Well, the power bus is the power bus, and the control bus is the control bus.[:D]
Seriously, the command bus, besides being lower power, uses a proprietory format to transmit information, such as commands and feedback data.
The NMRA specs do not cover the command bus, which is why each manufacturer is able to develop their own command bus format.
For example, NCE and MRC use a polled bus, while Digitrax (LocoNet) and Lenz (ExpressNet) are more Ethernet-like.
But even busses of the same general type have different specs, which is why you can’t plug let’s say a Lenz throttle into a Digitrax system and have it work.
It’s the command station’s job to translate the command information from that proprietory format into NMRA-spec packets and put them out on the higher-power track bus.
Ahh, just re-read the thread and did a little looking and now I see the problem.
It’s not so much incorrect terminology on your part as on mine.
Randy referred to “the throttle or command bus”, and I read that as being the same bus with either name because the terms are often used interchangeably. But now I see it could be taken as two different busses.
What I wrote in my previous post, if we consider “throttle” and “command” to be two different busses, would apply to the throttle bus.
In that same context, the bus between the CS and the booster could be considered the command bus, and it is in fact a low-power version of the track signal.
We need to clear up some thinking here.

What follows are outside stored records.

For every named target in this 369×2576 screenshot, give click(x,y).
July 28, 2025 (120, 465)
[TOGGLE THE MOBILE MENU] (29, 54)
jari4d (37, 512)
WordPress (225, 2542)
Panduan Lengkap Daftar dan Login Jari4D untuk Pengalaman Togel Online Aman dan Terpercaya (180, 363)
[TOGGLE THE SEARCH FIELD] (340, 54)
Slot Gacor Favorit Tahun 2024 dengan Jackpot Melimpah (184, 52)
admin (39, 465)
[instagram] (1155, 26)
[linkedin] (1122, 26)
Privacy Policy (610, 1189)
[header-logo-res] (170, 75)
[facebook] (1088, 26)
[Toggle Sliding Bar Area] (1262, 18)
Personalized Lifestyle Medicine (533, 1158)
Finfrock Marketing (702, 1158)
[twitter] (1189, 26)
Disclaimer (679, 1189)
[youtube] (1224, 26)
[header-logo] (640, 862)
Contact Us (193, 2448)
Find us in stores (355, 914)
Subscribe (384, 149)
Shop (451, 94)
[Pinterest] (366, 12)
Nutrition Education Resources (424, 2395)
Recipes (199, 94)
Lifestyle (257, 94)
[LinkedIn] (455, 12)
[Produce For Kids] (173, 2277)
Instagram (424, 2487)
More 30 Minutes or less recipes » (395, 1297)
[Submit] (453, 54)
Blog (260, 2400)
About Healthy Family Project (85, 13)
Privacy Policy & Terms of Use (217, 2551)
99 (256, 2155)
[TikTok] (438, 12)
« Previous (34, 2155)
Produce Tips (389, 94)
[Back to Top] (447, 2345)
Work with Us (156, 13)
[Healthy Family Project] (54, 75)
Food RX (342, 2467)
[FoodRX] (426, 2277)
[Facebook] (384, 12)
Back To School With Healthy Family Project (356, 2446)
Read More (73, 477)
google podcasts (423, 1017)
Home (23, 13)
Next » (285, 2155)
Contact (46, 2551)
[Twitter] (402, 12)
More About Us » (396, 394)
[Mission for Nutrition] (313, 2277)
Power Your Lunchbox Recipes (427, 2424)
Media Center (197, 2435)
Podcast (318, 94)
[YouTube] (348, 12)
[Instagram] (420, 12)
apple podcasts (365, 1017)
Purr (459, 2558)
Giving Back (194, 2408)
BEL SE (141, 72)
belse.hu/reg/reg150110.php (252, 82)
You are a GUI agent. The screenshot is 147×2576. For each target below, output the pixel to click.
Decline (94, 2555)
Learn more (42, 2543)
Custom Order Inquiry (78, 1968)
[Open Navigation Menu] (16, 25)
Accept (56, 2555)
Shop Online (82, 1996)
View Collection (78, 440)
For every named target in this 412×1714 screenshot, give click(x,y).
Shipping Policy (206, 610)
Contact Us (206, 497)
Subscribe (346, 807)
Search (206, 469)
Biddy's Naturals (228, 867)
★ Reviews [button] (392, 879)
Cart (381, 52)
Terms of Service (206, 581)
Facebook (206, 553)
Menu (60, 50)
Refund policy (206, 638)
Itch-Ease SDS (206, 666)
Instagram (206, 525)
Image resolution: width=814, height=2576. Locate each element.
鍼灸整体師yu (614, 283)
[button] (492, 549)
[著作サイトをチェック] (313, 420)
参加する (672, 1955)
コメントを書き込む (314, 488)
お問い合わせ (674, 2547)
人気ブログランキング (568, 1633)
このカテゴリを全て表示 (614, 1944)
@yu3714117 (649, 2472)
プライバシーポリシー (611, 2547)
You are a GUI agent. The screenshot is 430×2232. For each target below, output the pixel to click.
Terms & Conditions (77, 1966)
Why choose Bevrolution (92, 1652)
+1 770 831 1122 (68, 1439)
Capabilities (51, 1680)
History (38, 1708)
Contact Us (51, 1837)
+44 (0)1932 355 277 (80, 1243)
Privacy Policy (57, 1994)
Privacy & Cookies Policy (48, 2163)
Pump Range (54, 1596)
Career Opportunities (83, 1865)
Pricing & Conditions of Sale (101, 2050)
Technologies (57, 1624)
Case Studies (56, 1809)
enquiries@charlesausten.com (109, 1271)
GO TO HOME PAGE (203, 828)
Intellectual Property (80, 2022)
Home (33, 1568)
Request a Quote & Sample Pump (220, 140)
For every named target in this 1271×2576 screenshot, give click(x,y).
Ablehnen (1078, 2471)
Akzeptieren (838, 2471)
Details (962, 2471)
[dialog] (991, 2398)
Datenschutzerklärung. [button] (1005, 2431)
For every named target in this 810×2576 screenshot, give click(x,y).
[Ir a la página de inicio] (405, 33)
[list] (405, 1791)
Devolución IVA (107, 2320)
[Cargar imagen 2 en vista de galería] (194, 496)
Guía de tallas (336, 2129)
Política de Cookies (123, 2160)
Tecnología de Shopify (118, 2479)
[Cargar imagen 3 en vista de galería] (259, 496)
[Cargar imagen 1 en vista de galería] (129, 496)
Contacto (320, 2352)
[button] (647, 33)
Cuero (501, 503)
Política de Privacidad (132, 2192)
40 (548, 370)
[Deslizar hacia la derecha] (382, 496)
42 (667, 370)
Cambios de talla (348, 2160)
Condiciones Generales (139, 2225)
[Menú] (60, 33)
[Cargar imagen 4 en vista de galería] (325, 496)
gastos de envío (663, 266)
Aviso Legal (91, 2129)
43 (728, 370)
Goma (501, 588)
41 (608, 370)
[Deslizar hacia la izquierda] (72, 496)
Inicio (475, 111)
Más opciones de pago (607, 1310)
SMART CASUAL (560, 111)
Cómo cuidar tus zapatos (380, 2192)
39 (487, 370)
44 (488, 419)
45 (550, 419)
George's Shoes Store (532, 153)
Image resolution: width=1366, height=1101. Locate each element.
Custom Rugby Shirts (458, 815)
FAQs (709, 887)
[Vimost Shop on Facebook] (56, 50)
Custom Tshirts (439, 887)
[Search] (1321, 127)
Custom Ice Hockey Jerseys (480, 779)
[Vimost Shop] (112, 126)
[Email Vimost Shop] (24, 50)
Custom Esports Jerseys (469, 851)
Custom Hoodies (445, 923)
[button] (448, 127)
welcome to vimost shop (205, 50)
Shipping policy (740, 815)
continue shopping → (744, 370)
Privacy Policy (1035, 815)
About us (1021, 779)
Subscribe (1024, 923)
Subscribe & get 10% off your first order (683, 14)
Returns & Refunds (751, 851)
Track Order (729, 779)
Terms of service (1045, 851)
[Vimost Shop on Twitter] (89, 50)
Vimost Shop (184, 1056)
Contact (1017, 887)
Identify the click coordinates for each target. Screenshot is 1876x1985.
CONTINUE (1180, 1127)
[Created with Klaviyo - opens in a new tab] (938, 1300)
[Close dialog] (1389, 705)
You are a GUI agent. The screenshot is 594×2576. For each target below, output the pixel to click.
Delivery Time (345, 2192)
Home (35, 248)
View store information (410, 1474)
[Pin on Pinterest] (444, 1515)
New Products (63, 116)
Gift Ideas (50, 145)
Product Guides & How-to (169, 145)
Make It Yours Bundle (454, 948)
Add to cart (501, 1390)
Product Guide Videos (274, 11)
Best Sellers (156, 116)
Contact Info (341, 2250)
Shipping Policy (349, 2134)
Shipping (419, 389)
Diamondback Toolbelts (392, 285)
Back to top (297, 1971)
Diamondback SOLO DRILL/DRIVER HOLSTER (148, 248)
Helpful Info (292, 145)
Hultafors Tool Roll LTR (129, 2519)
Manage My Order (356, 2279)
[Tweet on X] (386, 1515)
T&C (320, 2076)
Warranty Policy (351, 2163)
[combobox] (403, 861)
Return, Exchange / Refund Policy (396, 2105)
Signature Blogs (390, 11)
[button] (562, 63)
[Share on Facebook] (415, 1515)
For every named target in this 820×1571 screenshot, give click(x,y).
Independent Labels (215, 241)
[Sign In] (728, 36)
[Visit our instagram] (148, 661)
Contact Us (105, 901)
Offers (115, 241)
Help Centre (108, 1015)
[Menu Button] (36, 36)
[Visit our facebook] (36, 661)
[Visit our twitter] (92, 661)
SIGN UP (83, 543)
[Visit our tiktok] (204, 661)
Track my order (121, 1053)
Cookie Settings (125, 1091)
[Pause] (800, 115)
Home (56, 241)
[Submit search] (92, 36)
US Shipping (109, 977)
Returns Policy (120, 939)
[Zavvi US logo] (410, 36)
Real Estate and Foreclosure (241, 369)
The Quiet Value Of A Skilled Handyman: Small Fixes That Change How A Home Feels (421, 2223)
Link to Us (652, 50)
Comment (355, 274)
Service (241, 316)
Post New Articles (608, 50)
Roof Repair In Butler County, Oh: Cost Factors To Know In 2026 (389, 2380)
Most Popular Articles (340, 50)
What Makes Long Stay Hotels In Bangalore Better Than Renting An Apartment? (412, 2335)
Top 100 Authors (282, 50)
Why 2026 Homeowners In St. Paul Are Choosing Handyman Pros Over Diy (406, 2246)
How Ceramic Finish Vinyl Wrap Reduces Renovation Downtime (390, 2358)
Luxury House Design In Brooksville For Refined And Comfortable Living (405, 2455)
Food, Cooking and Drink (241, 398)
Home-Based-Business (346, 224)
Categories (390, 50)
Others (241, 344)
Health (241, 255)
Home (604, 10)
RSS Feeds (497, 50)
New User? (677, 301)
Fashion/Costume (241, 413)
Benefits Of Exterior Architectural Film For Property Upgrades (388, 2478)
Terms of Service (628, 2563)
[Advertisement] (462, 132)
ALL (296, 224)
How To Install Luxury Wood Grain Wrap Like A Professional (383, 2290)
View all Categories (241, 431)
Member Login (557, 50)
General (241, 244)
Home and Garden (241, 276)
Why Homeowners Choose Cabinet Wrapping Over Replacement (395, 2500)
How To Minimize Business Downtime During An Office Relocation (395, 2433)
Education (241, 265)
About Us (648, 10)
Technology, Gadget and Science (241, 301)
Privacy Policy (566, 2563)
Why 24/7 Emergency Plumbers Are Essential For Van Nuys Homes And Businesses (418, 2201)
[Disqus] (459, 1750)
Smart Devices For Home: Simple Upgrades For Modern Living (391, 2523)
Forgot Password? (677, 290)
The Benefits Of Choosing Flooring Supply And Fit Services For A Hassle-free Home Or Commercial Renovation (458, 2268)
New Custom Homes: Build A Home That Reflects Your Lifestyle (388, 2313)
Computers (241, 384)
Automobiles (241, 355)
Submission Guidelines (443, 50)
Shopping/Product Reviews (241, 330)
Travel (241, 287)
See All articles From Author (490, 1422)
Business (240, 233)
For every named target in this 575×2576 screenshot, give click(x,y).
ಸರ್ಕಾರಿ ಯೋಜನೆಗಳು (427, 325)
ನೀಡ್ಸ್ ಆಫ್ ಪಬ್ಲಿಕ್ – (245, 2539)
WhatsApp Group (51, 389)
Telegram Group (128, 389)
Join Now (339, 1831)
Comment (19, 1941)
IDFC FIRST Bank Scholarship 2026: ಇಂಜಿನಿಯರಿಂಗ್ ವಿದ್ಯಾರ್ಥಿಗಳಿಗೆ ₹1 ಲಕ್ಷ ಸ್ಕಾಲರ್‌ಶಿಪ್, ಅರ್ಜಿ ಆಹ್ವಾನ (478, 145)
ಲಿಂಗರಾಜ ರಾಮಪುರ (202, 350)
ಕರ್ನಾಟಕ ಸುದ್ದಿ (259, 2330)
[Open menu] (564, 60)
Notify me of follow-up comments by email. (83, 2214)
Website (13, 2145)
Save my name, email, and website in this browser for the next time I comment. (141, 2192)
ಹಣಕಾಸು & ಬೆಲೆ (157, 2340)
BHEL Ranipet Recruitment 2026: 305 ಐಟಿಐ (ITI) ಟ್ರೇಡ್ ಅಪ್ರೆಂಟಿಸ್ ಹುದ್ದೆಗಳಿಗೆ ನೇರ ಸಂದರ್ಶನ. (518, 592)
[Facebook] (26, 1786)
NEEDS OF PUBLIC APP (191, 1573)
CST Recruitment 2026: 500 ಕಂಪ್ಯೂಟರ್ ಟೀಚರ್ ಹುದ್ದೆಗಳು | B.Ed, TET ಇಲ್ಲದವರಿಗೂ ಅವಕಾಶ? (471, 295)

If we consider a single source of power to a track and we “loop” the track in a circle, the electrical current on the track does not actually flow in a loop. It will always flow from the source through the path of least resistance back to the sink, ground, neutral, phase, return path or whatever you want to call it. So as a locomotive moves around the “loop” the actual direction back to the feeders will follow the path of least resistance. So if it is traveling in one direction and then passes the half way point (assuming the resistance of the track and the contact resistance of the wheels on the track are identical all the way around) then current will travel in one direction (with respect to the direction from the source) and then once it sees a lower resistance (past the half way point) it will come the other direction from the source.
The concept carries forward if you have multiple feeders to a track bus, regardless of whether it is in a straight line or a loop bus feeder system, along with the track. The only addition here is that there is an additional loop created between the feeders and the track between each pair of feeder sets. If we were really concerned about a loop, then this would be worse because there are really a set of loops chained together.
It’s not even close. The track power bus has the full DCC signal on it, providing whatever voltage set byt e command station and deliving however many amps your boosteris cabale of. NONE fo the control busses from the majr DCC systems duplicates this signal at any point. They also aren;ty all RS-485 busses, either. Digitrax loconet includes a pair of wires that is a low power mirror of the track bus, but that is to provide timing to slave booster and accessories that need to knwo the track waveform such as their trnasponding detectors, as well as providie a power source for throttles. The actual Loconet wires the pass the signals from the throttles to the command station does NOT use a DCC square wave to do so.
Since you strike me as knowledgeable on this subject so let me toss this at ya:
I worked with Siemens Building Technologies for a bit and they use a flavor of RS-485 for networking all of their automation equipment together. Now RS-485 is a differential DC network, to my knowledge damn near identical to DCC in operation, and we took detailed training on why not to T junction the network nor not to create a loop. For both of these reasons, even with using terminating resistors, signal reflectivity WOULD occur and severely degrade network performance.
If it was so bad with RS-485, why is it NOT bad with DCC?
(This is an honest question, not an attempt to pick a fight)
Also, the DCC track power is actually floating relative to ground in most systems. The booster output is typically am H bridge and the two rail lines are each one hald of the H bridge. The DCC voltage is in reference to an internal common - which is why on a lot of systems there is a (technically mislabelled) GND terminal that should be connected betwene all boosters in a multiple booster environment.
In the specific case of Digitrax, the PM42 circuit breaker/reverser and any booster configured as an auto-reverse booster tdetermines the need to reverse based ont he signal relative to the common. This common is also contained in the Loconet cable, but that’s two conductors of some #26 phone wire, and it may be required to handle the full short circuit current of the booster. Thus the recommendation to connect the GND terminals of all booster together with wire of the same thickness as used for the actual track power lines.